When the Great Recession hit, many companies found themselves unable to carry the debt and overhead they had accumulated, and their failure to run a productive operation resulted in significant employee layoffs. Today, with old scars and lessons learned from the this period, most executives know business can change almost instantaneously. 

While many businesses are currently reaping the benefits of a strong economy, the competitive job market and one of the lowest unemployment rates in a century are bringing about a new set of challenges. As teams struggle to find top talent, leaders must identify new ways to achieve optimal efficiency, further allowing their business to grow now while still insulating themselves from economic volatility later. 

We surveyed 250 U.S. business leaders (director-level and above) to gauge the adaptability of their organizations to respond to change and economic volatility. We found that business leaders are aware of the importance in preparing for the future and are working to put the proper change management processes in place—but doing so isn’t proving easy. 

In a downturn, leaders would focus on operating cost reduction and seizing growth opportunities 

While it’s impossible to predict when the next economic downturn will happen, it is possible for businesses to start preparing for when that day might come. Being prepared means knowing your company’s most vulnerable areas of operation and finding ways to increase productivity. 

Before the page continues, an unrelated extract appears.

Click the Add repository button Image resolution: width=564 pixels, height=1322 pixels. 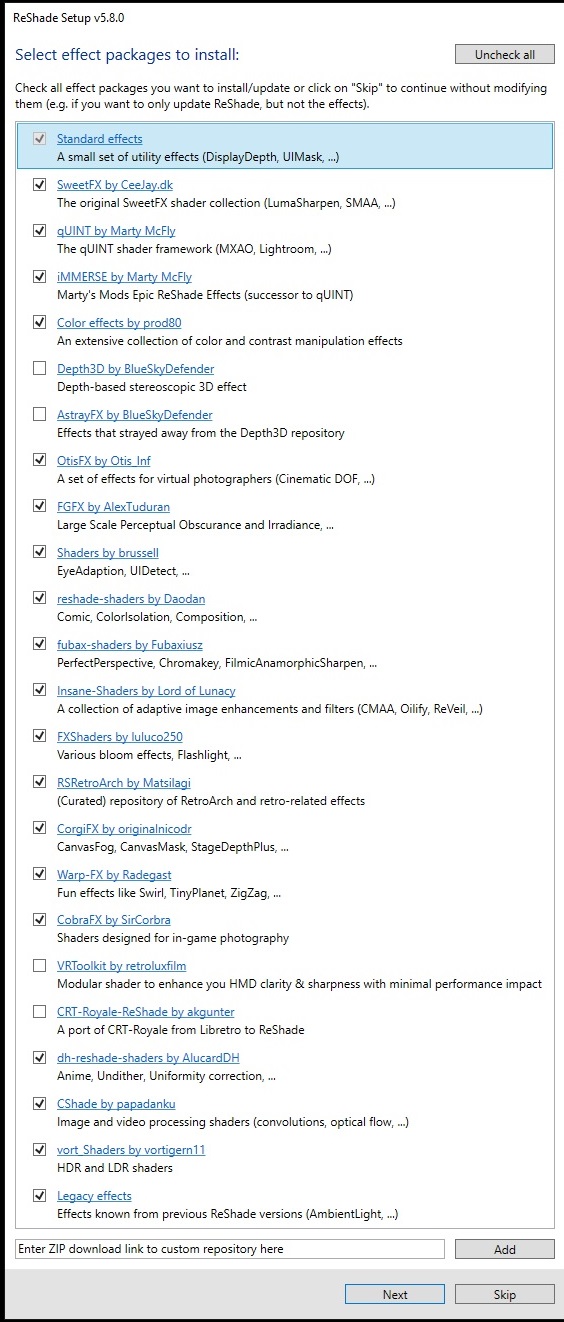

According to our survey, if a recession were to hit within the next 12 months, 72 percent of executives said operating cost reduction would be the top area of focus, followed closely by 70 percent focusing on increasing operational efficiency. Both of these areas were ranked ahead of cost reduction in technology (48 percent) and capital (60 percent). 

Interestingly, 50 percent of leaders were bold enough to list “capturing market share” and “acquiring a company” as top areas of focus in a downturn. This bullishness would likely signal companies spending stockpiled cash on discounted acquisitions luring customers away from weakened competitors. In other words, their actions would be different from the Great Recession, when debt and overhead plagued companies at all market levels. 

Executives know where they need to gain productivity, and automation can help them do so

One way executives are already looking to drive productivity is through the adoption of automation, with 69 percent of respondents having already adopted some form of automation in the workplace. 

Despite publicized concern that automation puts jobs at risk, executives and managers alike are excited by the possibilities this technology has to offer. Our March 2018 survey found that only 4 percent of managers fear that automation will replace their jobs. What’s more, an overwhelming majority of managers (97 percent) agree that automation will allow them to do their jobs more effectively and let them spend time on more challenging work, and 90 percent of executives say the same. 

While most company leaders are excited about the potential of automation technology, they face challenges in identifying the right processes for automation and formalizing their training and change management programs to incorporate automation into daily operations. According to our survey, 48 percent of managers have received no training on automation tools. What’s more, 60 percent of managers report they are spending more than three hours a day on administrative tasks. This shows that despite the fact that the majority of companies have implemented automation, they aren’t achieving their optimal productivity potential since much of the team still does not know how to use the technology. Lastly, companies need to identify skills gaps within their operations. Freeing up managers' time through automation is only beneficial if your managers are able to repurpose that time on other value-added activity. 

If you’re not planning ahead, you need to start


Through the findings of our survey, we know that companies are assessing their areas of vulnerability and implementing tools and processes to help alleviate some of the pain points within those areas. For companies that seek to not just survive an economic downturn, but thrive, a formal plan that includes how to increase operational productivity now, as well as over the next 12 months, needs to be put in place. 

Luckily, many organizations are already on their way. Our survey found that 45 percent of executives believe their organization is properly prepared or has the proper plans in place to adapt if a recession were to hit in the next 12 months. And 59 percent say their leadership team has reviewed and/or updated these plans in the past year.

Businesses learned a lot from the last recession, but there is still work to be done to manage change


Recession or not, executives cite a flurry of factors that could significantly impact their businesses: 27 percent say tax regulation is the policy that will impact their business most within the next two years, and 25 percent point to cybersecurity/data/privacy regulation. But, rather than fearing uncertainty or change, many executives (46 percent) are planning to invest more in their businesses. The key will be ensuring they are investing in the right places. 

Overall, our survey shows that despite inevitable change to the business landscape over the coming years, companies are confident about the future. What will be important for leaders to consider is that if they are looking to achieve meaningful, positive change within their organization to prepare, they need to start planning now or they will be left behind.